To illustrate, many Japanese artisans choose to specialize in one thing and walking down the streets of any Japanese city, it’s not uncommon for udon shops and soba shops interspersed between more ubiquitous ramen shops. These are owned by someone who, despite each having the option of serving the entire spectrum of noodles, chose to work with and master one type. For life. Want variety? Go somewhere else.
Back to clothing, the Japanese have certainly earned their reputation in applying this level of dedication to textiles. This was put on full display when we visited the AIZENKOBO indigo workshop in Kyoto.
Located just a stone’s throw away from the Nishijin weaving and textiles district, the workshop is a third-generation family business. There, we met with the third-generation head Kenichi Utsuki and his wife Hisako, who also designs many of the clothing items they sell in their shop. AIZENKOBO started out weaving obi, the sash used to tie the waist on kimonos before the second-generation head, Utsuki’s grandfather, added indigo items to their lineup. Eventually, as the kimono industry declined, the family switched to specializing in indigo where it enjoys widespread acclaim. Its name literally and amusingly translates as “the workshop that loves dyeing,” and it couldn’t be further from the truth. The workshop’s expertise is so renown throughout the region and country that Kenichi is often called on to give lectures on natural indigo dyeing at universities around the world.

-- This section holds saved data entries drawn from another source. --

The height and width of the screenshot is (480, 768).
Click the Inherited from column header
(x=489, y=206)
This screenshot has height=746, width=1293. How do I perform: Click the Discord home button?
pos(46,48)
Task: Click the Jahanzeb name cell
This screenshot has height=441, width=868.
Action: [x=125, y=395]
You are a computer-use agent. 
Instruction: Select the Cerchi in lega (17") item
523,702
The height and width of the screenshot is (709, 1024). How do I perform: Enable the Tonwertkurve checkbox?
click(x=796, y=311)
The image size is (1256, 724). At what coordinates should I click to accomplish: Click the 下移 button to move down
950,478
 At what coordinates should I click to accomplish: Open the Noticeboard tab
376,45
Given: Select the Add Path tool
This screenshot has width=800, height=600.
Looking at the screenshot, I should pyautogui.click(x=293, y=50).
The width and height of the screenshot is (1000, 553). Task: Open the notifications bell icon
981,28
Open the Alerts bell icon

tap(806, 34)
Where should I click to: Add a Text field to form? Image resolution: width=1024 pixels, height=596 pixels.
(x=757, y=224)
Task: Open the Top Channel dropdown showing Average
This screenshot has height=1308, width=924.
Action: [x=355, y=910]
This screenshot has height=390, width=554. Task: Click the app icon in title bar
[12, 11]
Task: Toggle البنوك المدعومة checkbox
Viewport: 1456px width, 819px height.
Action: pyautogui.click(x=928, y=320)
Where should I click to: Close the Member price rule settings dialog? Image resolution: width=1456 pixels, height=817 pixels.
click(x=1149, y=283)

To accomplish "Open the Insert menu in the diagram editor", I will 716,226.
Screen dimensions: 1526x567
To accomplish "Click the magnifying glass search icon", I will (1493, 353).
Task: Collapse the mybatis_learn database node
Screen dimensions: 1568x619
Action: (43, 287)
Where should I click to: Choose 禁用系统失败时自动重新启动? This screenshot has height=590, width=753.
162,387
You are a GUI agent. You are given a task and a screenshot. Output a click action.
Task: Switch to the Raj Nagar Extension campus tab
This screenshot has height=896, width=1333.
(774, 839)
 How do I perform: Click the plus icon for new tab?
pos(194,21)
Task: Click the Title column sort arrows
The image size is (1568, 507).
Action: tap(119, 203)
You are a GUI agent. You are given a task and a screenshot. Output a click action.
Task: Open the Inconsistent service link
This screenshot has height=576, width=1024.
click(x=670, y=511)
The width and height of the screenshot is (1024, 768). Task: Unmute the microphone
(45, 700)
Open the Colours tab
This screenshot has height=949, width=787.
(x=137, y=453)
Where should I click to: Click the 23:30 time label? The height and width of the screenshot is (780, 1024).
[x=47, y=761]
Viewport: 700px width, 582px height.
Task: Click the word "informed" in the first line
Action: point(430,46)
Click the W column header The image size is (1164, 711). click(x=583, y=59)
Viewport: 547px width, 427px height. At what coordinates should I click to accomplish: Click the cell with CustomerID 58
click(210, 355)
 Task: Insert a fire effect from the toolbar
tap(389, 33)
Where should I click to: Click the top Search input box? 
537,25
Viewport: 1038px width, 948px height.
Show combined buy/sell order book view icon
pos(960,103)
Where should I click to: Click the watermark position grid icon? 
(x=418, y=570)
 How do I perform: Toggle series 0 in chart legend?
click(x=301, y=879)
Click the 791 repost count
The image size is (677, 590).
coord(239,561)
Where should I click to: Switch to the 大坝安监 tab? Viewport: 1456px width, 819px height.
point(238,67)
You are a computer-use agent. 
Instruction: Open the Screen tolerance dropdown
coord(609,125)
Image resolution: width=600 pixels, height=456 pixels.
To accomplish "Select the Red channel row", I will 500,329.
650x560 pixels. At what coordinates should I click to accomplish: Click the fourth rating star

“Located just a stone’s throw away from the Nishijin weaving and textiles district, the workshop is a third-generation family business.”
What makes producing and working with natural indigo so hard is that it’s definitely not like Rit dye that you can just plunk into hot water, mix, soak, wring and dry. Because indigo is not water-soluble, it has to undergo a chemical change first to be usable, which makes it difficult to work with. While synthetic dyes are more common now as they’re more cost-effective to produce, natural indigo is still the preferred option for many dyers because of the richness and range of colors that can be produced.
The general traditional Japanese method uses five basic ingredients: indigo leaves, wheat husk powder, limestone powder, lye ash and sake (which Kenichi does QC on before each batch, we’re sure he doesn’t mind).
The plant used is Polygonum Tinctorum or commonly “Chinese indigo” – an indigo plant that grows particularly well in the Tokushima prefecture on Shikoku island, where it is and was historically the main indigo production region. Unique to the Japanese is the method of fermenting the polygonum leaves to produce sukumo (the fermented leaves) and extract the indigo that way.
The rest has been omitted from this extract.